- Task description: An exact reproduction of every record is required.

- Available data:

#####

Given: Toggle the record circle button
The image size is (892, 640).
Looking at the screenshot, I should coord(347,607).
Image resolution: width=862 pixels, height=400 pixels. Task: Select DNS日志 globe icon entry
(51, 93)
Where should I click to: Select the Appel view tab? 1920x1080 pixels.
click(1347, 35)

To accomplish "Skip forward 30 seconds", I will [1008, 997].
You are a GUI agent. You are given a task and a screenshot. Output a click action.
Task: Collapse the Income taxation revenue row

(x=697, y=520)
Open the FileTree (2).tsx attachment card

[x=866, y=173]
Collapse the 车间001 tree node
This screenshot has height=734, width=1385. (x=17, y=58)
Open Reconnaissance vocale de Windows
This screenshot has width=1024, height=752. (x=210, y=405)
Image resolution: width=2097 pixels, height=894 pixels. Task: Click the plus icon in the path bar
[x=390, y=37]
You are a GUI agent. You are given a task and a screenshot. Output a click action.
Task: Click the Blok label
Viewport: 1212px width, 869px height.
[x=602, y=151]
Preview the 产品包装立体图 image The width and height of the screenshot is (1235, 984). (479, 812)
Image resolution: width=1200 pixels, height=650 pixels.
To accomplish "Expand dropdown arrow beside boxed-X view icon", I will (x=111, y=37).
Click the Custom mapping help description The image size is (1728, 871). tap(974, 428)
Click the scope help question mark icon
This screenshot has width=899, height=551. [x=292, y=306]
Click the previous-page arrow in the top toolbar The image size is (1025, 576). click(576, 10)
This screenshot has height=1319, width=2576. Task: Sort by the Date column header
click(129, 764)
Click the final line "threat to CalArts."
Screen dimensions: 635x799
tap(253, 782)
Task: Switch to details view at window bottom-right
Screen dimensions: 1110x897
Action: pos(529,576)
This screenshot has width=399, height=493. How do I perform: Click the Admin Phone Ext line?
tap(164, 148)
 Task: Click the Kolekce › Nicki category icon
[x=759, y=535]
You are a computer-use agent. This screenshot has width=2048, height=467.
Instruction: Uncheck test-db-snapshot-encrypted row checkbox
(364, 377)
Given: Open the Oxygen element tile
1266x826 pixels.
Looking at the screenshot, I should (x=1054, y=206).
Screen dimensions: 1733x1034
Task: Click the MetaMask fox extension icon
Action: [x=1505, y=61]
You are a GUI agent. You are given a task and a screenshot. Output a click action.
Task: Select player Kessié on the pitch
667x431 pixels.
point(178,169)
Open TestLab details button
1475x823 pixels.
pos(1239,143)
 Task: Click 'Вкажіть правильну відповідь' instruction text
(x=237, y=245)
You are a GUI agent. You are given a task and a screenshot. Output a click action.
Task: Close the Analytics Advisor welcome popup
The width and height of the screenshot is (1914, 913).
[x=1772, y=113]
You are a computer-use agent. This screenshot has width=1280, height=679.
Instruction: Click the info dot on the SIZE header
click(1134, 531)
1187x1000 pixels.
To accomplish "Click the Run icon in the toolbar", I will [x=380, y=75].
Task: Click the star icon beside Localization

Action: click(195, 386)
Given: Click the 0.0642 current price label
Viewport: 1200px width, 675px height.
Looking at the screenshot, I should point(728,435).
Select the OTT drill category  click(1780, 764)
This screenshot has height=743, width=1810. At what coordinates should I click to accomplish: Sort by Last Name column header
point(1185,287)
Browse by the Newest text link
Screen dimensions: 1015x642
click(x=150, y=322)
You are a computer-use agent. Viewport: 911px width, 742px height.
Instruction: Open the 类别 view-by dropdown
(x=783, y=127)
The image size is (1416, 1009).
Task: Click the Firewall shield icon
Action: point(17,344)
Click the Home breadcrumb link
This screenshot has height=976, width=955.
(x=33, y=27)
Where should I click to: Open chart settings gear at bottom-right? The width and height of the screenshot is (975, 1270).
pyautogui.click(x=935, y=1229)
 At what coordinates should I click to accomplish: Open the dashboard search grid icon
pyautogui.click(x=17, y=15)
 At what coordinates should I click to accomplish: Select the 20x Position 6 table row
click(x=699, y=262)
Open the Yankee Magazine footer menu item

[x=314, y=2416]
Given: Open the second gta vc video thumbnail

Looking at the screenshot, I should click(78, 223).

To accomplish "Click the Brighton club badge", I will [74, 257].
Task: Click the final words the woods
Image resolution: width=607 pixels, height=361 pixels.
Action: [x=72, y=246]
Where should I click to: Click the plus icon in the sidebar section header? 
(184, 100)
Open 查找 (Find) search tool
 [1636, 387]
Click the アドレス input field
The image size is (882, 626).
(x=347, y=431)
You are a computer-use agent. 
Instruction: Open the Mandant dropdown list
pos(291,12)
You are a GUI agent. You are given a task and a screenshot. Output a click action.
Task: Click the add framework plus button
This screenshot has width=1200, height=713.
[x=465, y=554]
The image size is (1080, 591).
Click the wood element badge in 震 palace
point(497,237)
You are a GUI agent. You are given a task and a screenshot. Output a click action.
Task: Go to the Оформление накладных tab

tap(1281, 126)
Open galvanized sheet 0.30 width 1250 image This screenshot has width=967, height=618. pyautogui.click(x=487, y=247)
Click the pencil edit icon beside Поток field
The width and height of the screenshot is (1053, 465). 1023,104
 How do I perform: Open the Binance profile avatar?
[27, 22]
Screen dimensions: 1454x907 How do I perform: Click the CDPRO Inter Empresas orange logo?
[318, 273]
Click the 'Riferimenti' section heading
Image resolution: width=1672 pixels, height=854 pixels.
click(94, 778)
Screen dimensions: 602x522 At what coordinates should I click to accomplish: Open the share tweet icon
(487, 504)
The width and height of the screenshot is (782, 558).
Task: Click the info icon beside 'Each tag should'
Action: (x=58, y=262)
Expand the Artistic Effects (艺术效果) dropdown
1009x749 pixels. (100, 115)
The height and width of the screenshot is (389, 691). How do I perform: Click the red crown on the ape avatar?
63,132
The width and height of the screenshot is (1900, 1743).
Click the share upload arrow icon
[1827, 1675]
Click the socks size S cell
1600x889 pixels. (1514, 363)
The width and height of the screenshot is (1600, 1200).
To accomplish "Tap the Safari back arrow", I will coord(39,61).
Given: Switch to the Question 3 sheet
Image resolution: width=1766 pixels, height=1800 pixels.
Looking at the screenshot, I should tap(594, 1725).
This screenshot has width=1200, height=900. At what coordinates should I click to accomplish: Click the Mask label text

#####

- Solution:
Given: Toggle the record circle button
The image size is (892, 640).
Looking at the screenshot, I should coord(347,607).
Image resolution: width=862 pixels, height=400 pixels. Task: Select DNS日志 globe icon entry
(51, 93)
Where should I click to: Select the Appel view tab? 1920x1080 pixels.
click(1347, 35)

To accomplish "Skip forward 30 seconds", I will [1008, 997].
You are a GUI agent. You are given a task and a screenshot. Output a click action.
Task: Collapse the Income taxation revenue row

(x=697, y=520)
Open the FileTree (2).tsx attachment card

[x=866, y=173]
Collapse the 车间001 tree node
This screenshot has height=734, width=1385. (x=17, y=58)
Open Reconnaissance vocale de Windows
This screenshot has width=1024, height=752. (x=210, y=405)
Image resolution: width=2097 pixels, height=894 pixels. Task: Click the plus icon in the path bar
[x=390, y=37]
You are a GUI agent. You are given a task and a screenshot. Output a click action.
Task: Click the Blok label
Viewport: 1212px width, 869px height.
[x=602, y=151]
Preview the 产品包装立体图 image The width and height of the screenshot is (1235, 984). (479, 812)
Image resolution: width=1200 pixels, height=650 pixels.
To accomplish "Expand dropdown arrow beside boxed-X view icon", I will (x=111, y=37).
Click the Custom mapping help description The image size is (1728, 871). tap(974, 428)
Click the scope help question mark icon
This screenshot has width=899, height=551. [x=292, y=306]
Click the previous-page arrow in the top toolbar The image size is (1025, 576). click(576, 10)
This screenshot has height=1319, width=2576. Task: Sort by the Date column header
click(129, 764)
Click the final line "threat to CalArts."
Screen dimensions: 635x799
tap(253, 782)
Task: Switch to details view at window bottom-right
Screen dimensions: 1110x897
Action: pos(529,576)
This screenshot has width=399, height=493. How do I perform: Click the Admin Phone Ext line?
tap(164, 148)
 Task: Click the Kolekce › Nicki category icon
[x=759, y=535]
You are a computer-use agent. This screenshot has width=2048, height=467.
Instruction: Uncheck test-db-snapshot-encrypted row checkbox
(364, 377)
Given: Open the Oxygen element tile
1266x826 pixels.
Looking at the screenshot, I should (x=1054, y=206).
Screen dimensions: 1733x1034
Task: Click the MetaMask fox extension icon
Action: [x=1505, y=61]
You are a GUI agent. You are given a task and a screenshot. Output a click action.
Task: Select player Kessié on the pitch
667x431 pixels.
point(178,169)
Open TestLab details button
1475x823 pixels.
pos(1239,143)
 Task: Click 'Вкажіть правильну відповідь' instruction text
(x=237, y=245)
You are a GUI agent. You are given a task and a screenshot. Output a click action.
Task: Close the Analytics Advisor welcome popup
The width and height of the screenshot is (1914, 913).
[x=1772, y=113]
You are a computer-use agent. This screenshot has width=1280, height=679.
Instruction: Click the info dot on the SIZE header
click(1134, 531)
1187x1000 pixels.
To accomplish "Click the Run icon in the toolbar", I will [x=380, y=75].
Task: Click the star icon beside Localization

Action: click(195, 386)
Given: Click the 0.0642 current price label
Viewport: 1200px width, 675px height.
Looking at the screenshot, I should point(728,435).
Select the OTT drill category  click(1780, 764)
This screenshot has height=743, width=1810. At what coordinates should I click to accomplish: Sort by Last Name column header
point(1185,287)
Browse by the Newest text link
Screen dimensions: 1015x642
click(x=150, y=322)
You are a computer-use agent. Viewport: 911px width, 742px height.
Instruction: Open the 类别 view-by dropdown
(x=783, y=127)
The image size is (1416, 1009).
Task: Click the Firewall shield icon
Action: point(17,344)
Click the Home breadcrumb link
This screenshot has height=976, width=955.
(x=33, y=27)
Where should I click to: Open chart settings gear at bottom-right? The width and height of the screenshot is (975, 1270).
pyautogui.click(x=935, y=1229)
 At what coordinates should I click to accomplish: Open the dashboard search grid icon
pyautogui.click(x=17, y=15)
 At what coordinates should I click to accomplish: Select the 20x Position 6 table row
click(x=699, y=262)
Open the Yankee Magazine footer menu item

[x=314, y=2416]
Given: Open the second gta vc video thumbnail

Looking at the screenshot, I should click(78, 223).

To accomplish "Click the Brighton club badge", I will [74, 257].
Task: Click the final words the woods
Image resolution: width=607 pixels, height=361 pixels.
Action: [x=72, y=246]
Where should I click to: Click the plus icon in the sidebar section header? 
(184, 100)
Open 查找 (Find) search tool
 [1636, 387]
Click the アドレス input field
The image size is (882, 626).
(x=347, y=431)
You are a computer-use agent. 
Instruction: Open the Mandant dropdown list
pos(291,12)
You are a GUI agent. You are given a task and a screenshot. Output a click action.
Task: Click the add framework plus button
This screenshot has width=1200, height=713.
[x=465, y=554]
The image size is (1080, 591).
Click the wood element badge in 震 palace
point(497,237)
You are a GUI agent. You are given a task and a screenshot. Output a click action.
Task: Go to the Оформление накладных tab

tap(1281, 126)
Open galvanized sheet 0.30 width 1250 image This screenshot has width=967, height=618. pyautogui.click(x=487, y=247)
Click the pencil edit icon beside Поток field
The width and height of the screenshot is (1053, 465). 1023,104
 How do I perform: Open the Binance profile avatar?
[27, 22]
Screen dimensions: 1454x907 How do I perform: Click the CDPRO Inter Empresas orange logo?
[318, 273]
Click the 'Riferimenti' section heading
Image resolution: width=1672 pixels, height=854 pixels.
click(94, 778)
Screen dimensions: 602x522 At what coordinates should I click to accomplish: Open the share tweet icon
(487, 504)
The width and height of the screenshot is (782, 558).
Task: Click the info icon beside 'Each tag should'
Action: (x=58, y=262)
Expand the Artistic Effects (艺术效果) dropdown
1009x749 pixels. (100, 115)
The height and width of the screenshot is (389, 691). How do I perform: Click the red crown on the ape avatar?
63,132
The width and height of the screenshot is (1900, 1743).
Click the share upload arrow icon
[1827, 1675]
Click the socks size S cell
1600x889 pixels. (1514, 363)
The width and height of the screenshot is (1600, 1200).
To accomplish "Tap the Safari back arrow", I will coord(39,61).
Given: Switch to the Question 3 sheet
Image resolution: width=1766 pixels, height=1800 pixels.
Looking at the screenshot, I should tap(594, 1725).
This screenshot has width=1200, height=900. At what coordinates should I click to accomplish: Click the Mask label text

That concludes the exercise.